Translation
In all the mountains, the birds are all cut off; in all the roads, there is no trace of human beings. In a lonely boat on the river, the fisherman wears a raincoat and a hat; fishing alone, he is not afraid of ice and snow.
The original poem is as follows
Jiang Xue
Tang Dynasty: Liu Zongyuan
Thousands of birds have disappeared, and thousands of people have disappeared.
A lone man with a coir raincoat fishing in a boat, fishing alone in the snow in the cold river. Extended information
Creative background
In the first year of Yongzhen reign of Emperor Shunzong of Tang Dynasty, Liu Zongyuan participated in the political reform movement led by Wang Shuwen. Due to the joint counterattack of conservative forces and eunuchs, the reform failed. Therefore, Liu Zongyuan was demoted to Yongzhou, known as the "Southern Wasteland". So, with deep anger, he wrote this famous poem that is widely praised.
Appreciation
"Thousands of mountains and birds have disappeared, and thousands of people have disappeared." These two sentences use contrasting techniques to move in the middle of stillness, and contain stillness in the middle of movement. From movement to stillness, birds flying and people walking, everything returned to calm, except for an old man fishing alone in a boat, which perfectly set off the proud, independent and solitary image of the fisherman.
It is a common technique in poetry to use scenes to express emotions, but the person writing here is not only a self-portrait of the poet's situation, mentality, etc., but also the same as Goethe's "Faust". It shows a kind of "Faustian spirit", and here is the persistence of silence and Zen mentality, the pursuit of transcending life and being independent from the world.
The birds have disappeared and the traces of people have disappeared, presenting a large emptiness.
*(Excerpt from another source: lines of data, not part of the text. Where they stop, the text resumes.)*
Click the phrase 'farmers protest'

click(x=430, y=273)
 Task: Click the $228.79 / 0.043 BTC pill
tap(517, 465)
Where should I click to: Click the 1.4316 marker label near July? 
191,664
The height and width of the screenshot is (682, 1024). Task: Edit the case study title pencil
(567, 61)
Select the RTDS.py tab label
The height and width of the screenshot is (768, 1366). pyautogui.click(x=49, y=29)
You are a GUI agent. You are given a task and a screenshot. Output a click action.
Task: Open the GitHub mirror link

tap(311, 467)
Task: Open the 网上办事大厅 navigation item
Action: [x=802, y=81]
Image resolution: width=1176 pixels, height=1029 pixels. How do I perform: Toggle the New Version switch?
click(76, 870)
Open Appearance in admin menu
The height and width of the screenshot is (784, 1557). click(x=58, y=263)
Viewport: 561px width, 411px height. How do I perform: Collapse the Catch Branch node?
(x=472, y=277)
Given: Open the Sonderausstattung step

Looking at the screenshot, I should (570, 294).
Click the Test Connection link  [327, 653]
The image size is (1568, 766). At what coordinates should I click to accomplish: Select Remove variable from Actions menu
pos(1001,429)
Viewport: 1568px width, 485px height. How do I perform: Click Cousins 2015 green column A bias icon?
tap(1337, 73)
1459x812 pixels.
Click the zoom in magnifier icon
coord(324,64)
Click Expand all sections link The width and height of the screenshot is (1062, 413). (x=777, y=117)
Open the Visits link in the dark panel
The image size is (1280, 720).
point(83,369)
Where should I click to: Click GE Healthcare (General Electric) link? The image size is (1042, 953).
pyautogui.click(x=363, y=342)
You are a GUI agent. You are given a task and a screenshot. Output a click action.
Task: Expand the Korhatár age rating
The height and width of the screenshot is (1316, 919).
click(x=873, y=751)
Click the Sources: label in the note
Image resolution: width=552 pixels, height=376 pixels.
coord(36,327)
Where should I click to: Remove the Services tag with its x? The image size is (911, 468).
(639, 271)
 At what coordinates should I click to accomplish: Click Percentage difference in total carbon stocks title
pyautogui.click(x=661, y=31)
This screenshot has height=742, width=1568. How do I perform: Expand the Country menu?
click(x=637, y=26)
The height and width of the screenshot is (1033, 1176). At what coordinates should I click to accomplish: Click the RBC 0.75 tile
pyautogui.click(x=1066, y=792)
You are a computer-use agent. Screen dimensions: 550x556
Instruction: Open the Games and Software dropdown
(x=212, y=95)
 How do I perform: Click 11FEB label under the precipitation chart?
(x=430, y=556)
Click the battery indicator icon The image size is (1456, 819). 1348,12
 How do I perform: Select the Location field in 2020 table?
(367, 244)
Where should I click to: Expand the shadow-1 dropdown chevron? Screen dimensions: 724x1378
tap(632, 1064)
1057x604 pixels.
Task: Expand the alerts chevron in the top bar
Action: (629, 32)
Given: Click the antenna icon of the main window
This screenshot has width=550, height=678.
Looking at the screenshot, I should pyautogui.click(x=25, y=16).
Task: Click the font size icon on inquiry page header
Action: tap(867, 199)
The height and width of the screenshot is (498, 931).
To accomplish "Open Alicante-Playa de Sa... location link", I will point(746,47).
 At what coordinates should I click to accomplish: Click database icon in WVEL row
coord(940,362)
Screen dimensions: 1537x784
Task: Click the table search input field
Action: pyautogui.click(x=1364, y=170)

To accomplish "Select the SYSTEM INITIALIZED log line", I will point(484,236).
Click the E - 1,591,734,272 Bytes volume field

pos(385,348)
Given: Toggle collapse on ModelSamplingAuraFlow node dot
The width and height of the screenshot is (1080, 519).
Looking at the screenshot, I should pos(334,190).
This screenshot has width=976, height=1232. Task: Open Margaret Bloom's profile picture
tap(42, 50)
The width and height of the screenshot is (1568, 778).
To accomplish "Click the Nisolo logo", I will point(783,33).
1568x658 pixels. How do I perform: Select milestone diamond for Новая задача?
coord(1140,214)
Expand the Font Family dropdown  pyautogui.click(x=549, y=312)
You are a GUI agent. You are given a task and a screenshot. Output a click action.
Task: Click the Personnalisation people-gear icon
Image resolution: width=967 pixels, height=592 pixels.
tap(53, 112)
Thousands of mountains and thousands of paths are there, and the vastness of the emptiness is highlighted by the abundance. "The emptiness leads to all the realms", and this ethereal realm is not only the ethereal realm of things, but also refers to the ethereal heart of the poet. As a result, it "gets rid of the fetters of objective conditions and subjective factors, and presents an indescribable Zen joy."
The poem "Jiang Snow" has a secluded realm, far-reaching meaning, and a cold and lonely intention. It is a landscape poem, but it is not a landscape poem in the ordinary sense, but a Zen poem that uses Buddhist metaphors of flying birds into the poem and has a unique meaning. "Snow on the River" is an outstanding Zen poem that "does not rely on words" but conveys the poetic and Zen state it contains in plain and easy-to-understand language.